“Government exists to protect us from each other. Where government has gone beyond its limits is in deciding to protect us from ourselves.” – Ronald Reagan
I recently caught a couple of mildly predictive articles (and conversations) about the upcoming election and thought I’d pass along. In case I forget to mention it, the problem in all of these articles and analyses (including mine) is that they “over-fit” the data and claim a convincing, undeniable predictions about the Obama-Romney outcome.
First, the anecdote. A friend wrote the other day and noted that if you look all the way back to ’80 (possibly beyond, but that’s the first election I remember), this country has always elected the more “likeable” candidate. I think this is probably true. Reagan-Carter, Reagan-Mondale, Bush-Dukakis, Clinton-Bush, Clinton-Dole, Bush-Gore, Bush-Kerry, Obama-McCain … policy preferences aside, the winner in each case probably was the more likable guy. (This is similar to the Karl Rove “have a beer” metric – that Americans vote for the candidate they’d most like to have a beer with.)
Now, the notion has some truth to it, but it possibly only picks up the game after the campaign has done it’s work. That is, it’s quite possible that the candidate who ran the most effective campaign, and made the most effective policy arguments, always appeared more likeable. That said, obviously candidates need to keep themselves open, happy, smiling, and confident to attract would-be voters.
A more interesting and completely unrelated anecdote is the Washington Redskins predictor. The story goes like this: if the Skins win their last home game before the election, the incumbent party keeps the White House – if they lose, the incumbent party loses. The streak is actually pretty impressive. Going all the way back to Roosevelt-Landon back in 1936, the Skins predictor has only missed once – in 2004. Other than that, the Skins strongly represent the side of the incumbent. On the one hand this portends a bad election for Obama – the Redskins are generally awful. On the other hand, it is obviously coincidence.
Now on to some actual polling analysis. Nate Silver put out a piece a few weeks back discussing spring time polling and what it means for predicting results. At the time, Obama led the average of polls by 47.7-43.7. Pulling the results generally shows that there’s not a huge correlation between the raw April numbers and the raw outcomes. I’ve tinkered with the numbers a bit and I can’t quite pull an extremely clear result out.
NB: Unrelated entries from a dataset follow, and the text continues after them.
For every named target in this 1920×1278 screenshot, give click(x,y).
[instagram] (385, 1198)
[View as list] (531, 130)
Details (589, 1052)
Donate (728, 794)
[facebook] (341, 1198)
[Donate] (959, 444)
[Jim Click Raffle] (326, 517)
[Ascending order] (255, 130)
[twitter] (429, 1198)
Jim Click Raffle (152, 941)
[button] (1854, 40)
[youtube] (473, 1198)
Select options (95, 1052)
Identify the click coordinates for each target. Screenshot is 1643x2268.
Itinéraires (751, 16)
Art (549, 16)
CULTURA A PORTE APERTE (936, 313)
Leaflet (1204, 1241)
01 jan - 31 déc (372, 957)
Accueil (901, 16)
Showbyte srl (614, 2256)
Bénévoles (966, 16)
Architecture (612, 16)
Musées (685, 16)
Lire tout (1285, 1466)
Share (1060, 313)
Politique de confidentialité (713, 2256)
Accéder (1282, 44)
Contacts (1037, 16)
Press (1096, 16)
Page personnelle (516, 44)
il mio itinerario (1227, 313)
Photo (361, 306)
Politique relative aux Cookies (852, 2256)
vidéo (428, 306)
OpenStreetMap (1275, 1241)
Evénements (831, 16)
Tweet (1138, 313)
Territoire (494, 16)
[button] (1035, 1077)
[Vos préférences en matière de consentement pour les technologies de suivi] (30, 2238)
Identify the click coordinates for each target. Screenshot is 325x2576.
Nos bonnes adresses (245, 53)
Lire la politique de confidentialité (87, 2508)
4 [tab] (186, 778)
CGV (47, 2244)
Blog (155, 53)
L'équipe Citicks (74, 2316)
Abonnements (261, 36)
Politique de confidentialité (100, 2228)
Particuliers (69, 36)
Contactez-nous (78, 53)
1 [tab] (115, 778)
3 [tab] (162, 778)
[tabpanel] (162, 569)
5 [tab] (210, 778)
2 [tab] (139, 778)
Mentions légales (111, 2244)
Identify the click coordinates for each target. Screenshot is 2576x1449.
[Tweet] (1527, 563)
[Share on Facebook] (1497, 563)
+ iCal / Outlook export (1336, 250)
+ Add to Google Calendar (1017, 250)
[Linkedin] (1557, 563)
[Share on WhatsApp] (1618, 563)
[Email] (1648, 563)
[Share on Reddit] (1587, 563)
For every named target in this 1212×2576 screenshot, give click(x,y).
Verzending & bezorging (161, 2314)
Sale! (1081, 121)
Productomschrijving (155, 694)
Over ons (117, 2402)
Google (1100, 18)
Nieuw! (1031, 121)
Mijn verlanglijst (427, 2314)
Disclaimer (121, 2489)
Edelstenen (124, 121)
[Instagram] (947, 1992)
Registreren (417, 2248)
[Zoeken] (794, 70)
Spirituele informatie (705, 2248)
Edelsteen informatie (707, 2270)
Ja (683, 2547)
You can sort-of make an argument that the incumbent party had better have a high percentage of the relative poll share between the two, as undecideds break toward the challenger. The problems of course are that George H. W. Bush had a huge lead in ’92 (by this metric) and lost, while George W. Bush was even in April and still managed to win.
Speaking of the George W. Bush victory, Dick Morris points to it as an outlier as he claims that Romney should win in a walk. Now, Morris is a book-seller and has been in this game long enough to know how to peddle his wares. One must recall that in 2008 Morris was selling the story days before the election that McCain had a shot (even though post-TARP and well before the general election he had conceded that McCain was pretty much a goner). His argument has rationale to it – namely that undecideds to break toward the challenger (they’ve had plenty of time to make up their mind about the incumbent). He notes that of all the incumbent elections back to Johnson in ’64, the 2004 election is the only time that an incumbent has broken out from his spring polling numbers. A cursory glance at Silver’s numbers says this may be close to true. Carter went from 38 to 41 in ’80, Reagan went from 54 to 59 in ’84, Bush went from 38 to 38 in ’92, Clinton went from 48 to 49 in ’96, and Bush went from 45 to 51 in ’04. Not much shift in vote count for the incumbent.
The problem with Morris’s analysis is that he cherry-picks the latest and most damning poll for Obama – a Rasmussen tracking number that puts Obama behind by 48-43. Guys who are selling “hope for a change [and buy my book]” will do this sort of thing.
My prediction: there will be a lot more predictions. My advice for the campaigns? For Obama: stop talking about George W. Bush and start talking about Mitt Romney. For Romney: don’t say a word to or about Barack Obama. Just stand there and be an alternative. It’s about the best a non-interesting, non-inspiring guy like yourself can do, and it might just work. Smile, say nice things about the American people and the things we can still accomplish if we just put our minds to it, and don’t go disparaging the president. There will be plenty of folks who’ll do that for you.
Even if Morris’s premise holds true, Romney still faces a major uphill battle – the same one that George H. W. Bush faced. Nobody knows for sure if we’ll have a third party candidate. Perhaps he should ask Ron Paul (or his son Rand) to be his running mate.